• **Brief**:
Format the text of the rows below as a JSON list of strings, one string per line, omitting blank lines and the pictures.

--- start of Data to process ---

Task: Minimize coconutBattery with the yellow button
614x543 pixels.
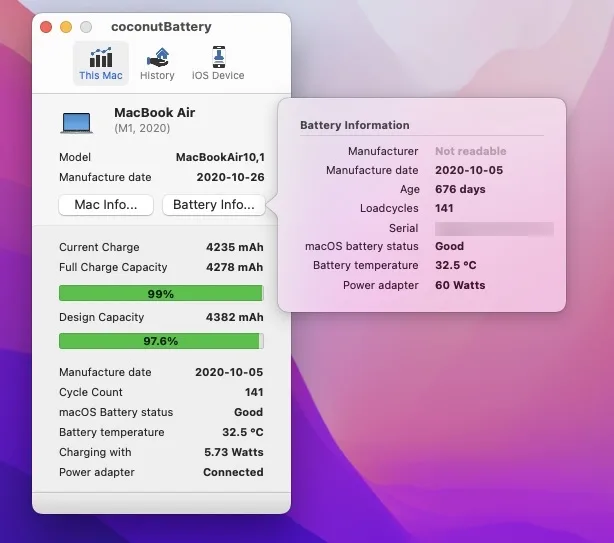Action: tap(66, 27)
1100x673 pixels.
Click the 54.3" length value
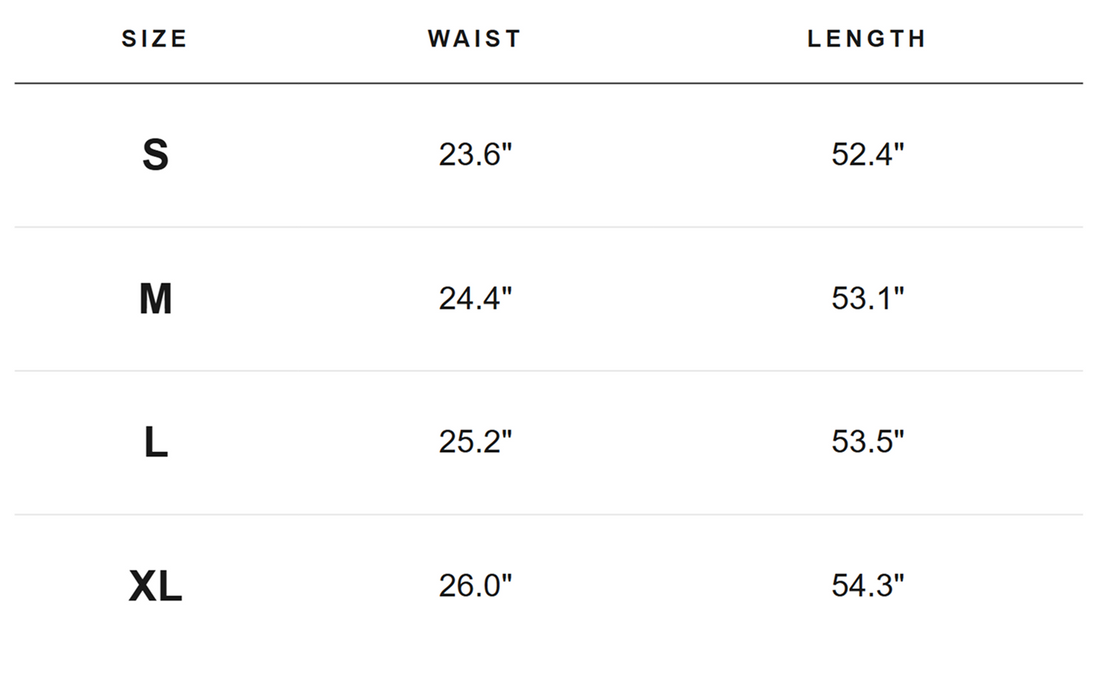pyautogui.click(x=867, y=586)
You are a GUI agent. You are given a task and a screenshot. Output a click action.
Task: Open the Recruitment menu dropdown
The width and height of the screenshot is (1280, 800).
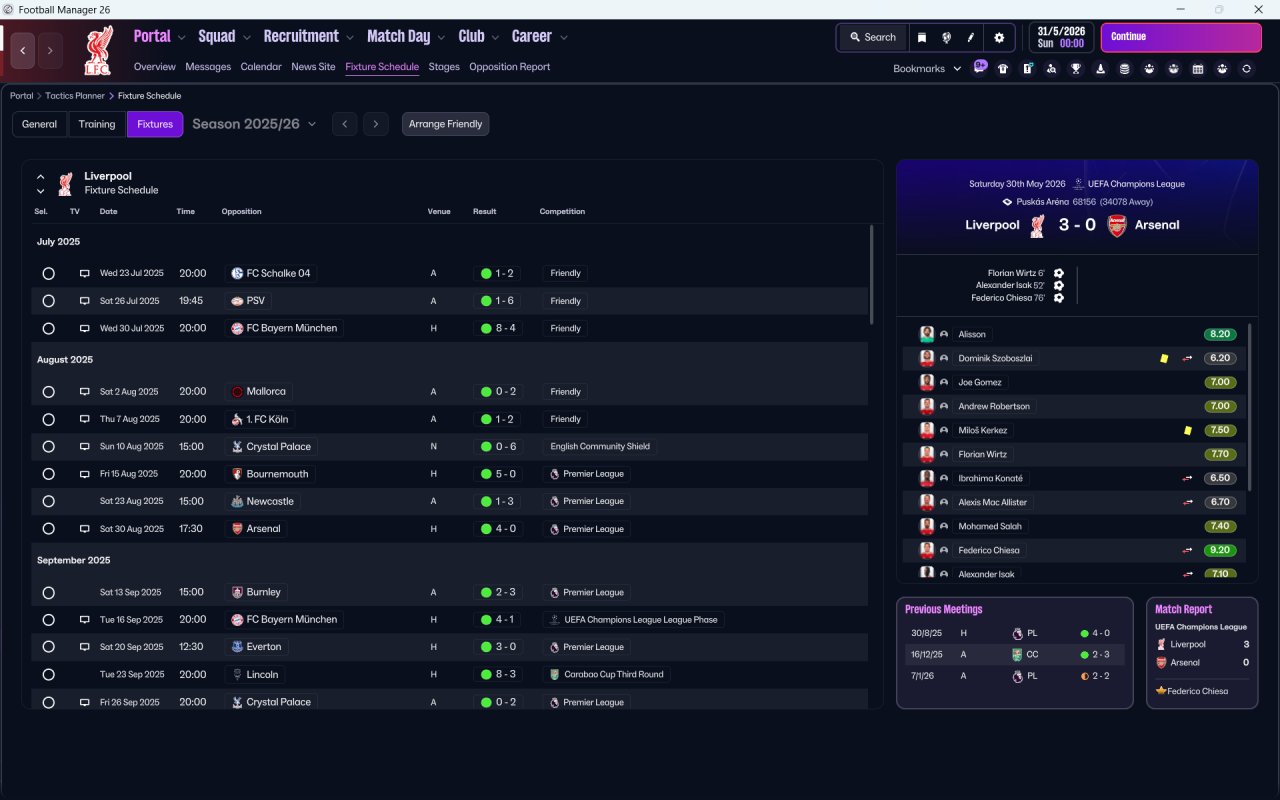pos(308,37)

--- end of Data to process ---

• **Solved exercise**:
[
  "Task: Minimize coconutBattery with the yellow button",
  "614x543 pixels.",
  "Action: tap(66, 27)",
  "1100x673 pixels.",
  "Click the 54.3\" length value",
  "pyautogui.click(x=867, y=586)",
  "You are a GUI agent. You are given a task and a screenshot. Output a click action.",
  "Task: Open the Recruitment menu dropdown",
  "The width and height of the screenshot is (1280, 800).",
  "pos(308,37)"
]